Two years ago, OpenAI launched the chatbot craze with the launch of ChatGPT. Now he hopes to spark interest in a new wave of artificial intelligence technology.
On Thursday, OpenAI unveiled a tool called Operator that can connect to the internet and autonomously perform tasks, such as purchasing food or making a reservation at a restaurant.
“You can browse websites and perform actions on websites, just like you and I do,” OpenAI product and engineering lead Yash Kumar said in an interview.
artificial intelligence researchers call this type of technology an ai agent. While chatbots can answer questions, write poems, and generate images, agents can use other software on the Internet.
During a briefing with The New York Times, Kumar showed how the system could make a reservation at a San Francisco restaurant through the OpenTable website and purchase a grocery list through Instacart. The operator looks and behaves very similar to ChatGPT and other chatbots. The user types a request in a small window. Then the system responds as best it can.
The user can watch as the tool opens a web browser and visits specific sites. The operator can make mistakes. But in some cases, you can fix these errors. During the demonstration for The Times, the system mistakenly assumed Mr. Kumar was in Iowa, before correctly finding a restaurant in San Francisco.

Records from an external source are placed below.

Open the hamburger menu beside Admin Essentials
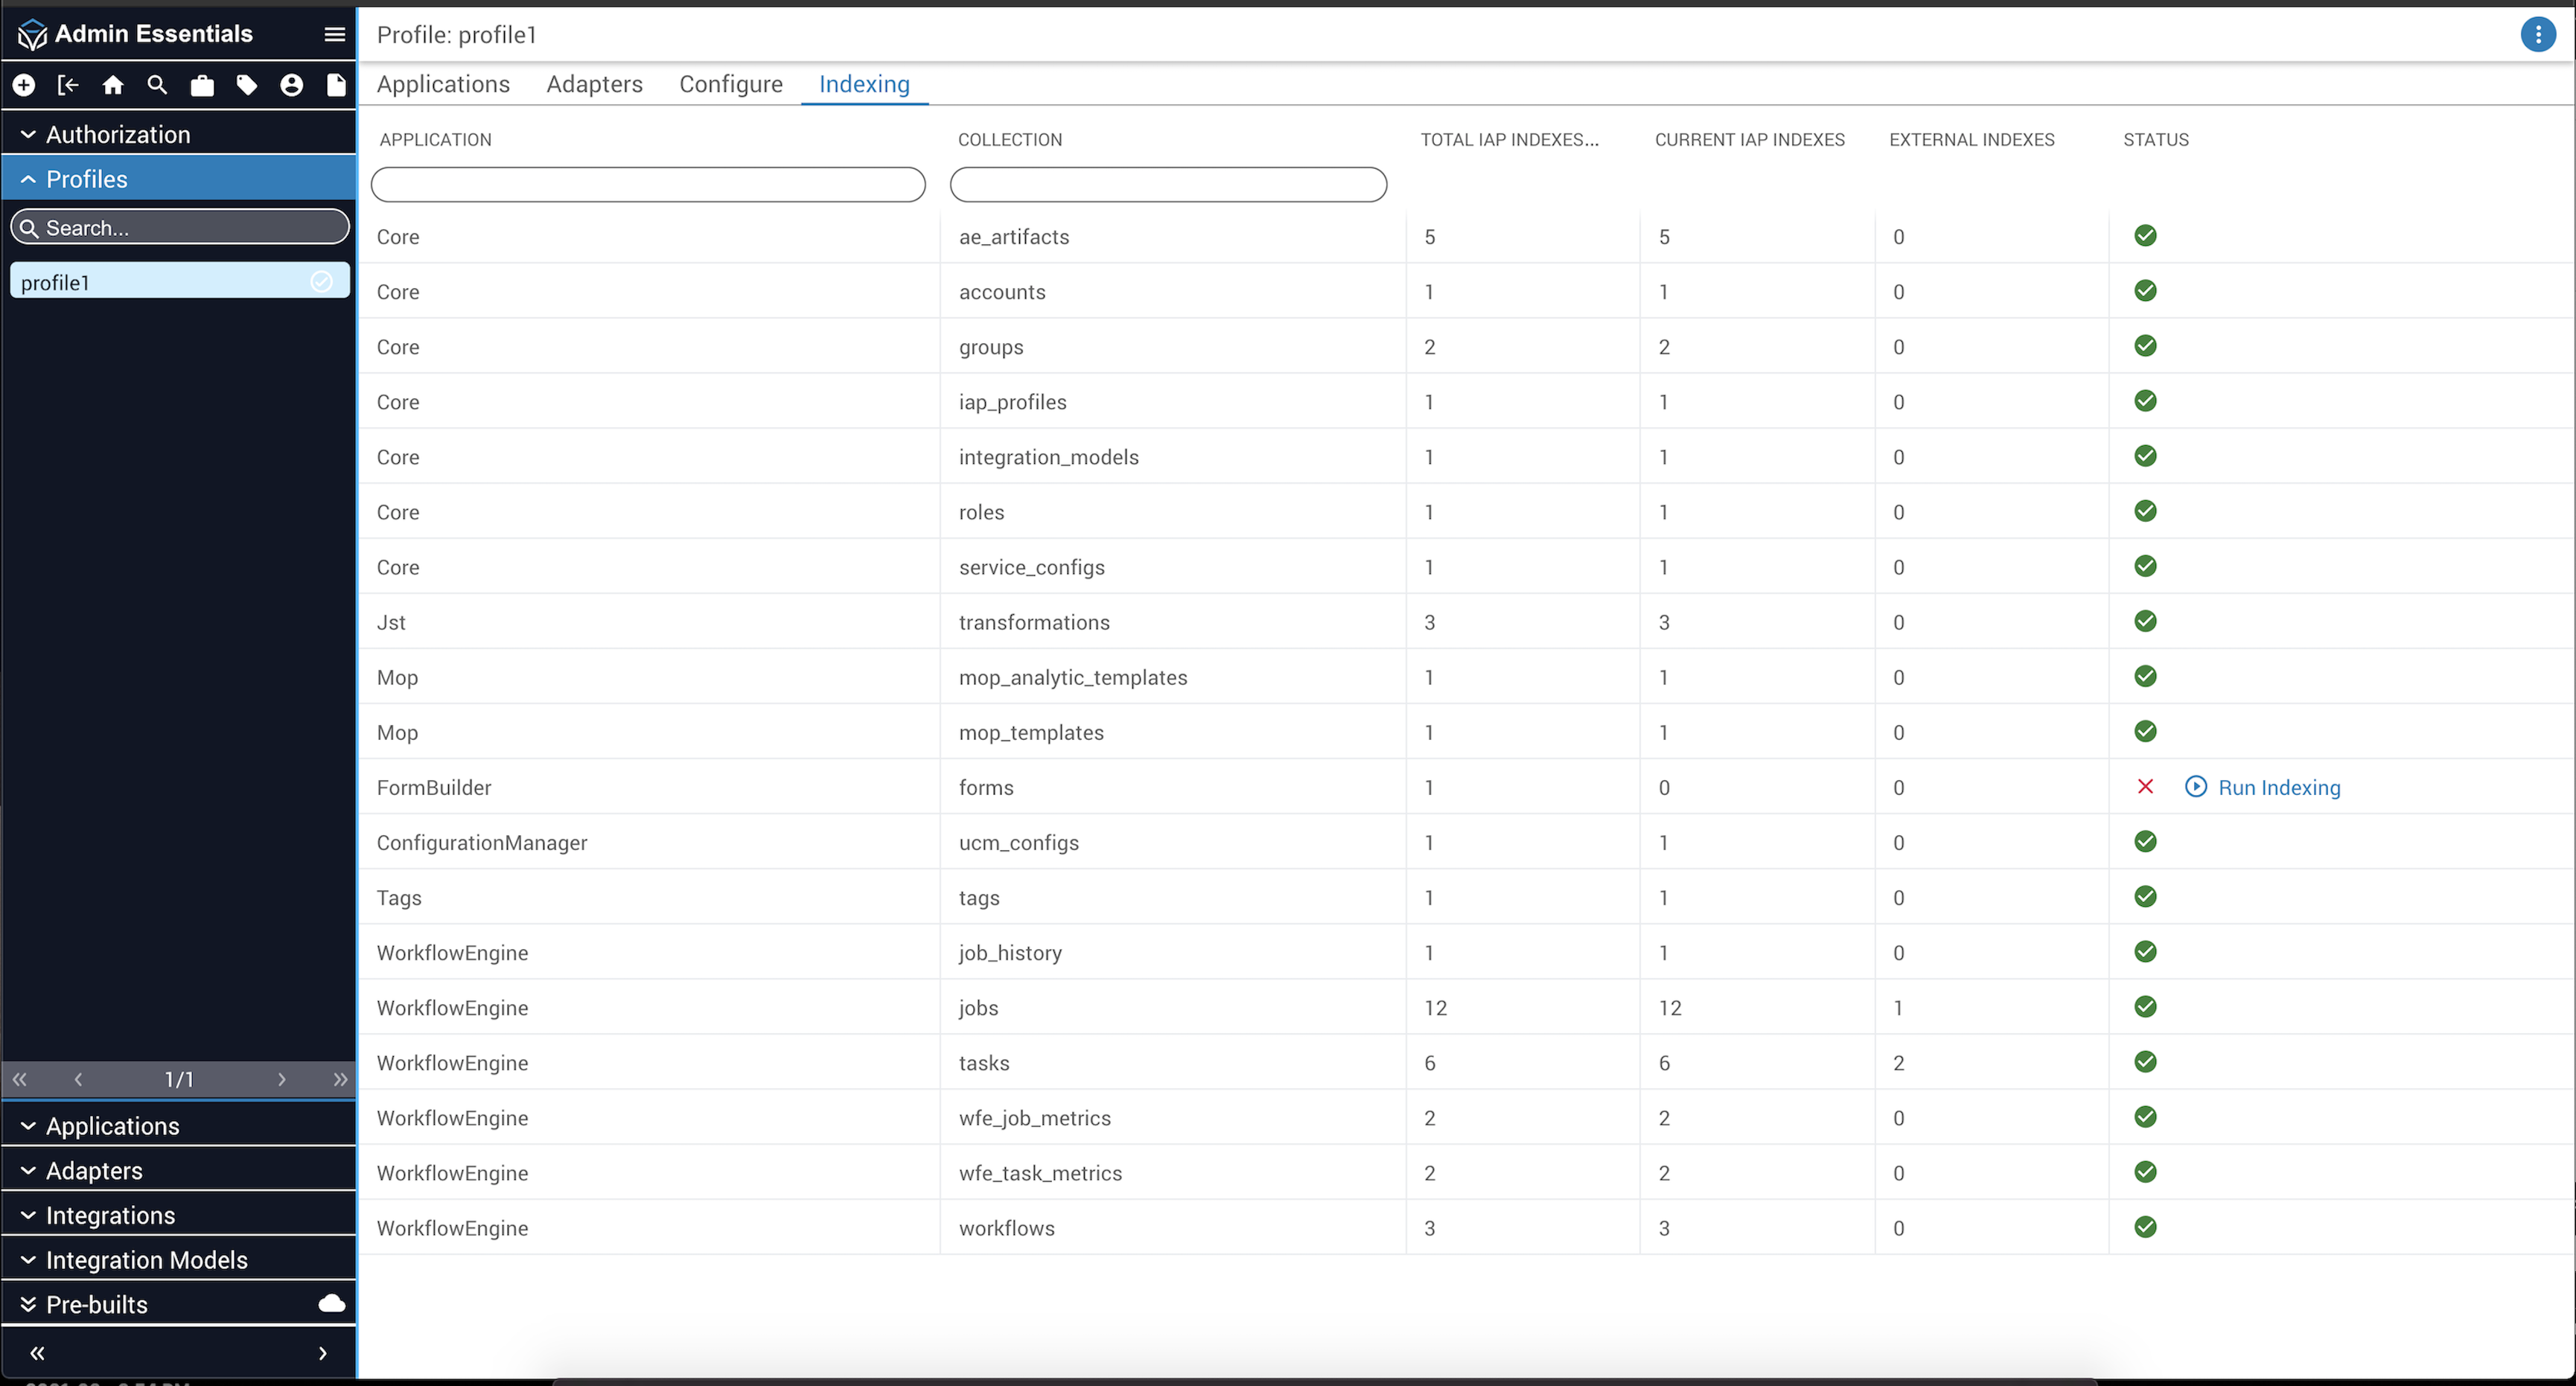Viewport: 2576px width, 1386px height. coord(335,34)
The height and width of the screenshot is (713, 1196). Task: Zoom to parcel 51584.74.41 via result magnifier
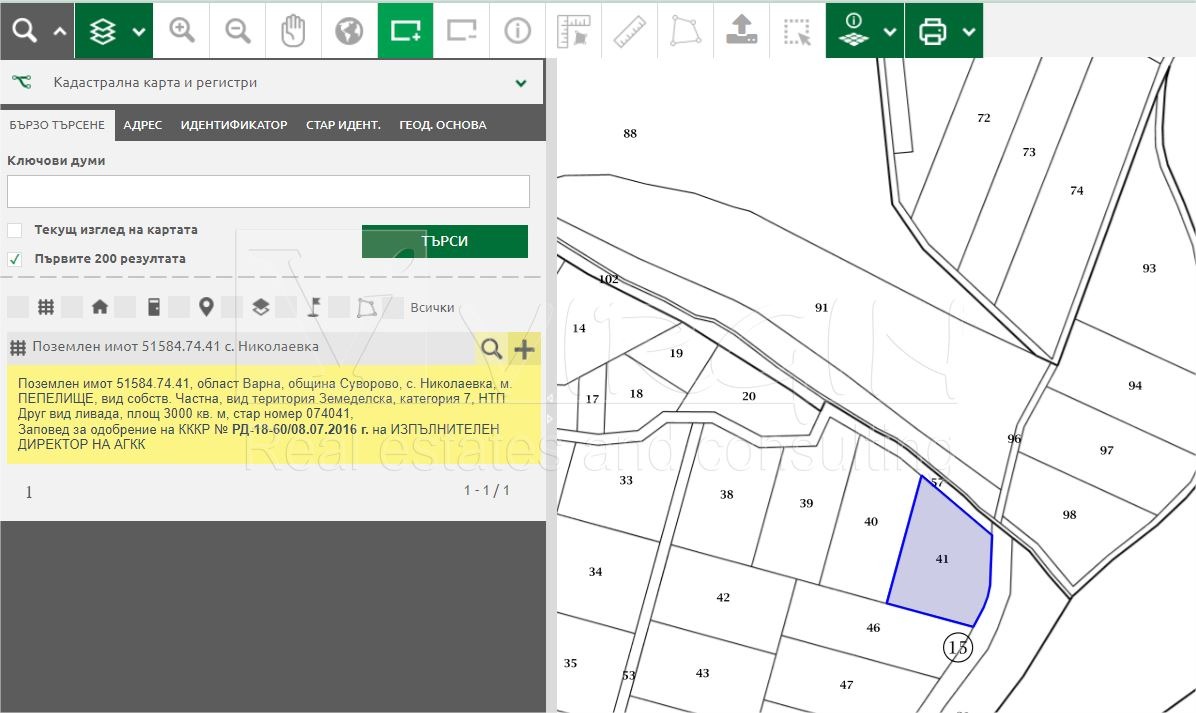click(x=491, y=348)
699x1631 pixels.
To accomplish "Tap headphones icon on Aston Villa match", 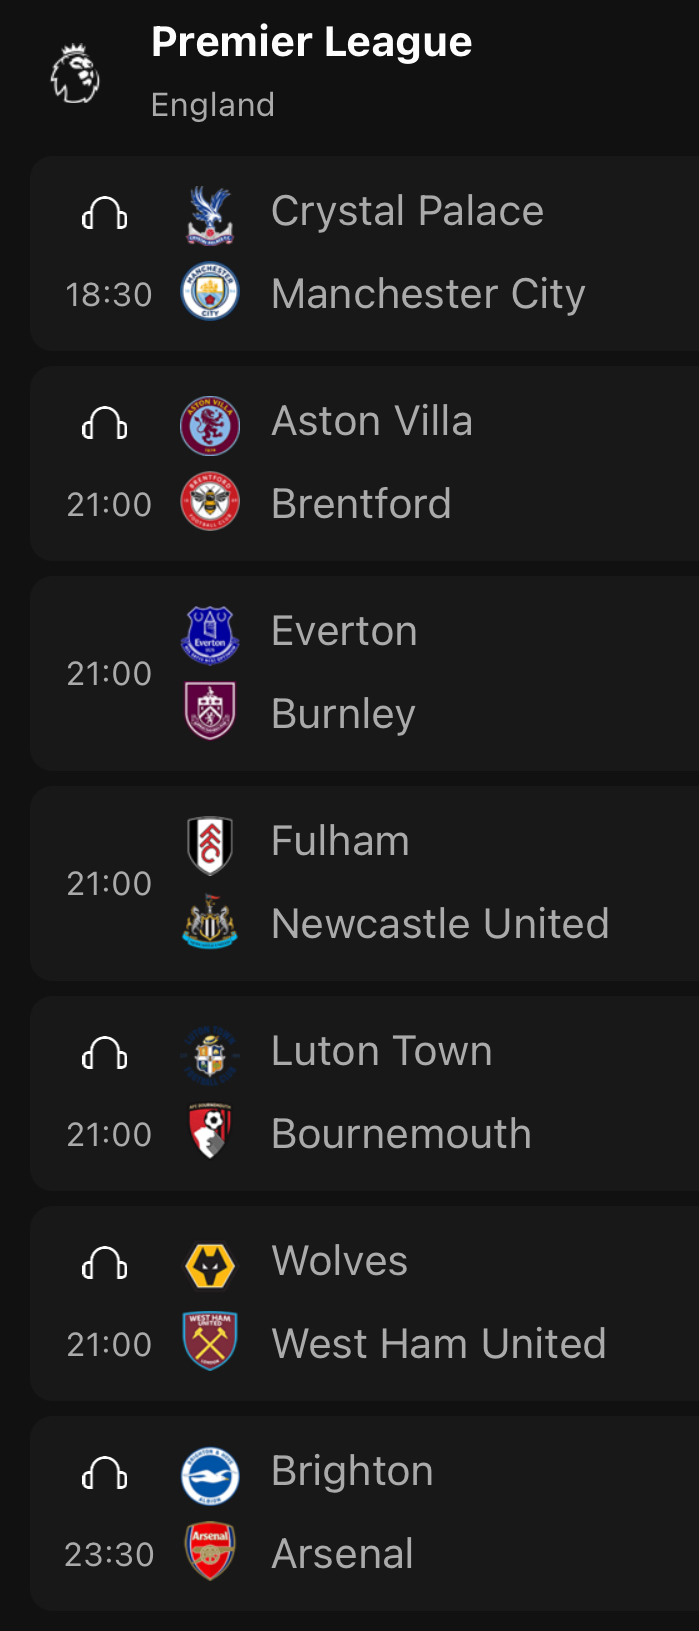I will [x=105, y=423].
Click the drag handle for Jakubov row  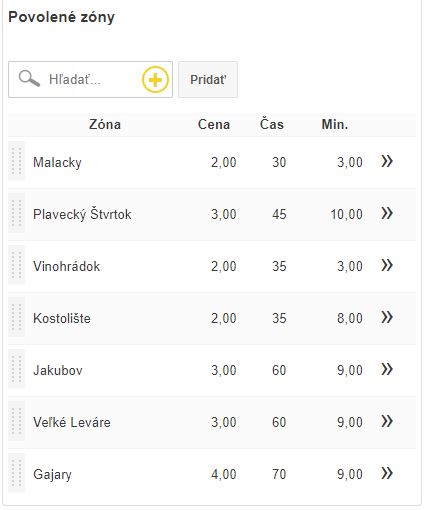pyautogui.click(x=17, y=369)
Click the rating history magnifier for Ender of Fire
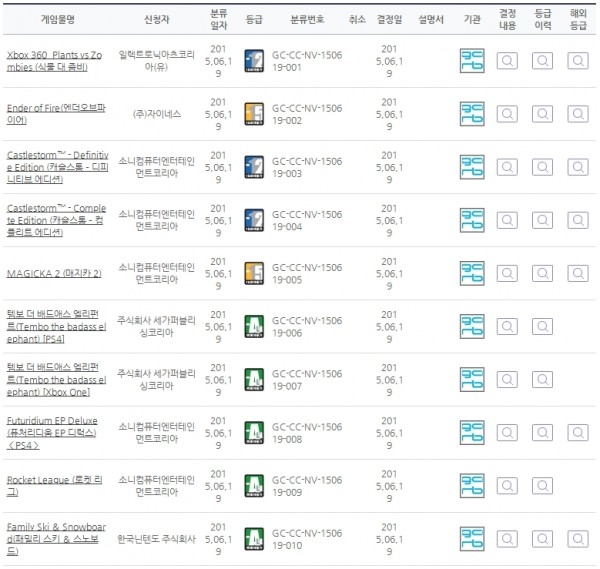 pos(542,114)
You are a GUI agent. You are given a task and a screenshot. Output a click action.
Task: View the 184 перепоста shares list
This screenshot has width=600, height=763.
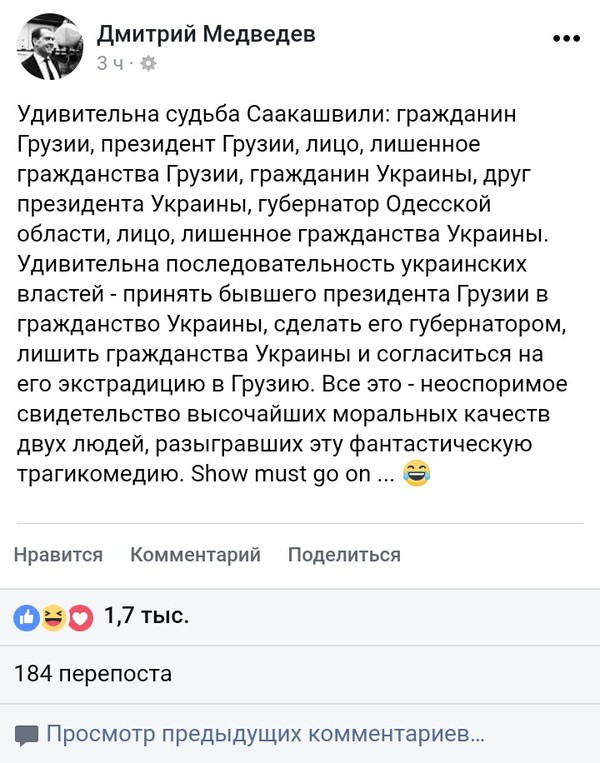pyautogui.click(x=93, y=673)
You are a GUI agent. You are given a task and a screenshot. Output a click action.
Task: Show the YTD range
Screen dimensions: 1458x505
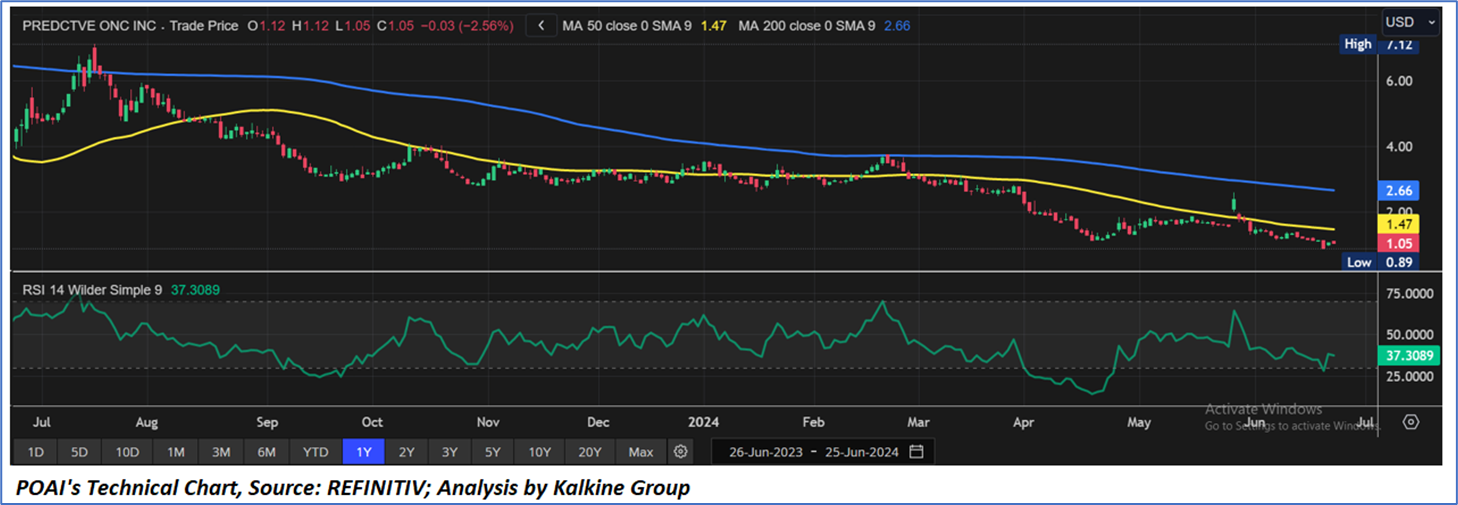(x=315, y=452)
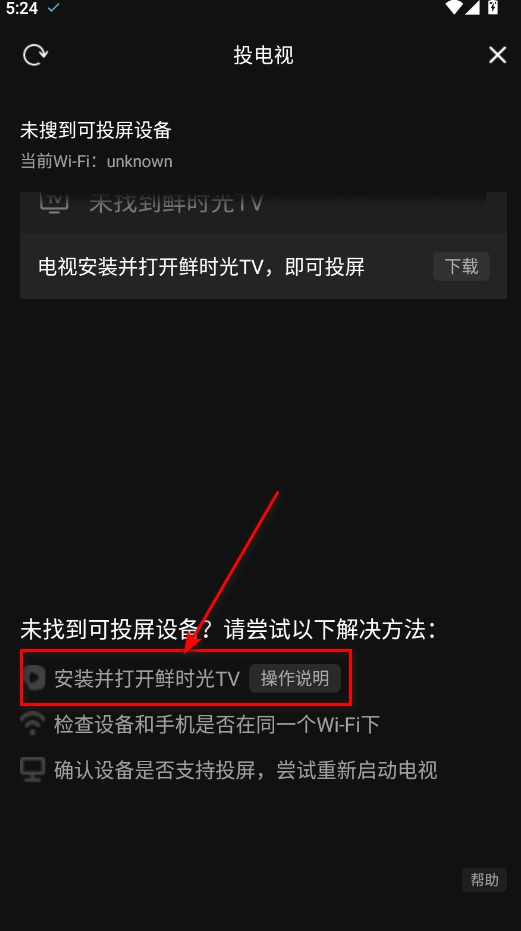Click the TV icon beside 未找到鲜时光TV
The image size is (521, 931).
click(54, 202)
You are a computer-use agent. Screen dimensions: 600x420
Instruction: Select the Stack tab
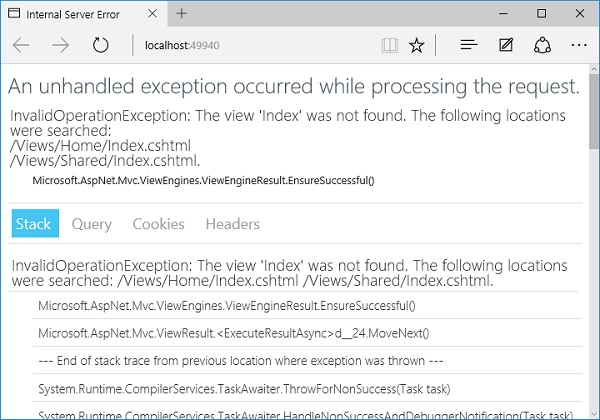click(33, 224)
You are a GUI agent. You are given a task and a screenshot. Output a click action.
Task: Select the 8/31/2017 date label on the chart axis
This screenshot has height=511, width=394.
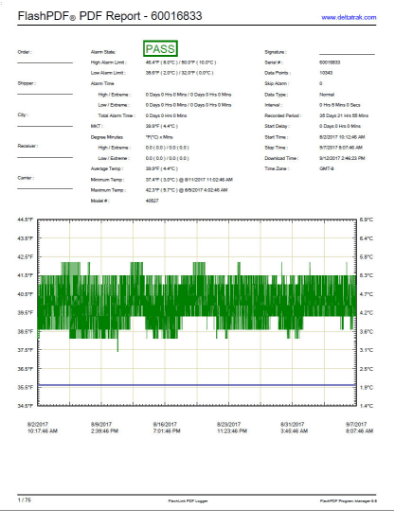coord(292,424)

The operator is not completely autonomous. Sometimes a user needs to correct their errors and provide additional requests and suggestions. For sites like OpenTable and Instacart, users must provide their private usernames and passwords. But OpenAI said it does not store this private information.
However, the company captures data that shows how the system interacts with users and accesses sites on their behalf. You can use this data to train future versions of Operator.
OpenAI said that starting Thursday, Operator will be available to anyone who has subscribed to ChatGPT Pro, a $200-a-month service that provides access to all of the company's latest tools. It plans to offer the tool through other paid services and eventually implement it in the free version of ChatGPT. Users in the United States will be the first to receive the new tool.
(The New York Times has sued OpenAI and its partner, Microsoft, accusing them of copyright infringement of news content related to artificial intelligence systems. OpenAI and Microsoft have denied those claims.)
In recent months, other leading companies, including Google and Anthropic, have introduced similar tools. However, many of these tools are not yet widely available.
The operator is based on the same technology that underpins ChatGPT. This technology is what ai researchers call a neural network: a mathematical system that can learn skills by analyzing huge amounts of data.
Newer versions of this technology learn from a wide range of data, including text, images and sounds. In this case, Operator learned from images that show how people use spreadsheets, shopping sites and other online services. After identifying patterns in this data, the new system can use similar services on behalf of computer users.
Kumar acknowledged that, like ChatGPT and other chatbots, Operator remains an experimental technology. But he said he would continue to improve in the coming months.
“This is not the most solid thing in the world,” he said. “But it's a lot better than what this kind of technology used to be.”